The answer is, you put up a Christmas tree. The answer is you put candles in the window to light the way home in the dark. The answer is you buy presents for those you love, you let your heart be more charitable, you pause and listen to the high school choir singing in the mall, you bake cookies for your teacher, and all alone, on a starry night, you step outside, you look up to the heavens and in your own way, with your own words, you praise God. This is the season of Advent, and its greatest lesson, is teaching us how to wait - you wait with anticipation, you wait with building excitement, you wait with glee and joy, and if you have trouble learning, you watch the children and they will teach you what it means to wait with a joy that bubbles over and cannot be contained.
And, if you are a church, if you are this church, here is what you do. You let a bit of that Christmas Spirit influence your vision as you consider the future of this church. You let this season teach you how to wait for your new pastor. You wait with mounting anticipation. You wait with an increasing sense of promise and hope, and all the other things you do during Advent and at Christmas.
And, in the end you exclaim with Isaiah, “They who wait for the Lord shall renew their strength, they shall mount up with wings like eagles, they shall run and not be weary, they shall walk and not faint.” (Is. 40:31).
I find it most profound that on this Sunday, the second Sunday of Advent, a season that teaches us that waiting is to be done with expectation and hope and anticipation in all seasons of life, you will elect this morning the members of the Search Committee whose task it will be to present a candidate who will serve as the next pastor of this church.
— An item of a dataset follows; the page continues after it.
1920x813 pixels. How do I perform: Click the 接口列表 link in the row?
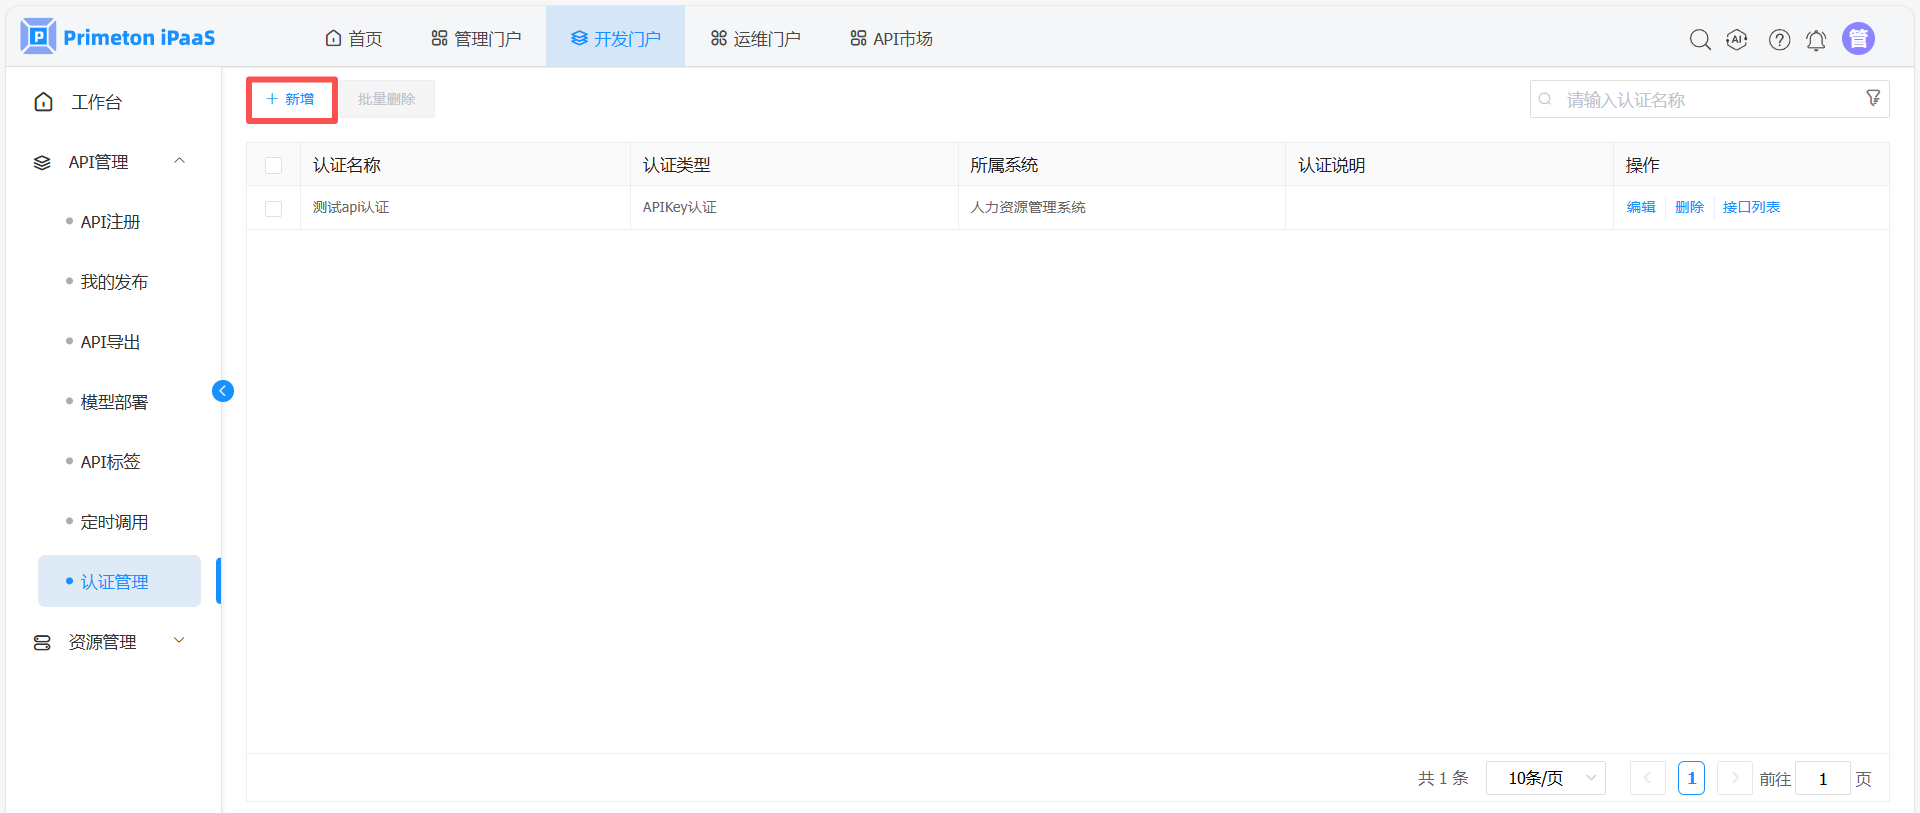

What a statement about the future! What an affirmation of God’s promises. What a gift to this congregation. What joy, what hope, what optimism should be in your vote this morning, and always you will remember, especially on that day when the pastor is called and for the first time he or she takes his or her steps from the chair to the pulpit, it all began in a season of waiting, on a Sunday in Advent, a season of hope and promise and good tidings, lessons learned while we waited.